看着沈白风高兴成这样,沈景行有些心虚,他想自己现在还是不要告诉他为妙。

吃过早膳后,沈父有些紧张地看着沈景行,问道:“行儿,你要跟我们回家看看吗?”

“不了,”沈景行此次来白石城主要是为了处置阁内的叛徒,但他看到沈父一行明显低落下来的情绪,还是解释道,“此次我来这里是为了处理一些事,待我办完事就来找你们。”

沈父等人听到这个解释后明显又高兴起来,沈父道:“好,行儿,如果有什么需要的一定要跟我们说。”

“嗯。
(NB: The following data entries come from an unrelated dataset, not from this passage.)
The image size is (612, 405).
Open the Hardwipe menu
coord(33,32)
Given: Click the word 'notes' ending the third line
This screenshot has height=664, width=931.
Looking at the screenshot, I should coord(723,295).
”

沈景行送三人上了马车,就在沈母要登上马车时,她忽然转过身,红着眼对沈景行道:“景行,娘……能抱抱你吗?”

沈景行愣了愣,点点头,沈母便颤抖地抱住了他。

陌生而温暖。

过了许久,他也没能回过神来,马车早已走远,此时他还在回想着刚才那个拥抱,这就是母亲的感觉么?


待沈景行回到飞鸿阁,便见谢知言正在亭下喝茶。

他走过去坐下,谢知言笑了笑,替他斟了一杯茶,道:“阿景,回来了?”

“嗯,”沈景行有些犹豫地看向谢知言,问道:“你……可曾听说过长生册一物?”

长生册?

谢知言的头忽然一阵发痛,他强行压下不适道:“没有,这是何物?”

沈景行见谢知言果然不知,一时间不知道该不该把此事告诉他了。

谢知言似乎看出了他的担忧,道:“没事阿景,你继续说。”

沈景行点点头道:“之前那个欲出钱买你性命之人又来找上了我,并同我说了神医谷当年那事的缘故。据说所有事情皆是为了抢夺一本名为长生册的功法而起。”
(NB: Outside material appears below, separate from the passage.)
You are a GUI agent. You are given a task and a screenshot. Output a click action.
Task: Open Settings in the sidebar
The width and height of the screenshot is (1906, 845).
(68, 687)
他看了看谢知言的神色,喝了口茶润润嗓继续道:“传闻练成了长生册,便可以容颜永驻,长生不老,且能把命悬一线之人救过来。当时那些人为了从你爹娘口中打听到......”

“神医谷被灭门一事大抵便是因此物而起,只是不知究竟有多少势力插手其中。”

沈景行将刚才从黑衣人口中得到的消息全部转述给了谢知言。

长生,长生……原来他们说的是长生册!谢知言终于将梦里的场景对上了,他沉默地盯着茶水,心里感到荒谬极了。

原来那些人就是为了这么个玩意儿将他爹娘和师傅杀害的?长生长生……天下哪来什么长生不老?不过是人的贪婪痴想罢!

神医谷历代谷主虽大多寿命超过常人,但总归有离开的一天,即使这长生册当真存在,他爹娘又怎会知道下落?

谢知言的神情或悲凉或荒谬,神医谷灭门竟是因为这么个荒谬的理由?可笑,太可笑了!

谢知言漠然抬头,便看见面前沈景行担忧的眼神,他勉强扯出一个笑容,道:“阿景,我没事。我——我先走了。”

他刚起身,便发现自己的手被人抓住了,谢知言回头,见沈景行道:“知言,有什么需要的就说,我一直都在。”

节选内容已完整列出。